The mark of champions is not only their brilliance, but also the quality that waits just outside the spotlight. Argentina rested some of its biggest names, including captain Lionel Messi, against Jordan but looked hardly diminished as they capped a flawless 2026 FIFA World Cup Group J campaign with a 3-1 win.
Lionel Scaloni made nine changes to the side that defeated Austria, with only goalkeeper Emiliano Martinez and striker Lautaro Martinez retaining their places. For much of the first half, the loudest cheering in this Dallas coliseum belonged not to the players on the field, but to the man sitting in the dugout.
Every time Messi sat next to clubmate Rodrigo De Paul on the giant screen with an amused expression, the stadium erupted before returning to the familiar chorus.

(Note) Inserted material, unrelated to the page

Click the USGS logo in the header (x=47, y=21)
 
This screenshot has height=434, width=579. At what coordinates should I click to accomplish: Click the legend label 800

“ Guys, now we are excited again, I want to win the fourth, I want to become world champion (Guys, now we can dream again, I want to win the fourth, I want to become world champion),” sang the Argentine believer, a soundtrack that has followed this generation from Qatar to here.
On the field, the Argentine students quickly gave them more to cheer for. The South Americans monopolized possession of the ball, but initially found Jordan’s compact defensive block difficult to break through.
The breakthrough came in the 18th minute after Mohamad Abutaha brought down Giovani Lo Celso just outside the penalty area. The Real Betis midfielder punished the sloppy Jordanians by curling his free-kick around a poorly organized wall.
AS IT HAPPENED | JORDAN VS ARGENTINA HIGHLIGHTS
Argentina’s pressure soon brought a new reward. An angled effort from Lautaro hit the post before Marcos Senesi, after the rebound, was caught in the face by Nizar Al-Rashdan’s raised boot. After a VAR review, the referee pointed to the spot and Lautaro calmly sent his penalty into the bottom left corner.
In Messi’s absence, Argentina had found several routes to goal, and by the half-hour mark the match was already drifting away from Jordan.
But the Asian side, who played in the first World Cup, refused to become a support act. Mousa Al-Tamari’s sliding finish in the 55th minute erased the deficit just as Messi was warming up.
The moment number 10 stepped towards the halfway line, the stadium found another gear. The roar that greeted his arrival dwarfed any celebration that had come before.
His now customary World Cup goal – in a seventh successive match – also came in the 80th minute, when he outwitted Jordanian goalkeeper Yazid Abu Laila with a low free-kick that flew past the wall at 63mph.
Finally the packed house of 70,649 had what it had been waiting for. Whatever corner of the world they came from, they now had the memory of another Messi goal, another roar and another night to enjoy.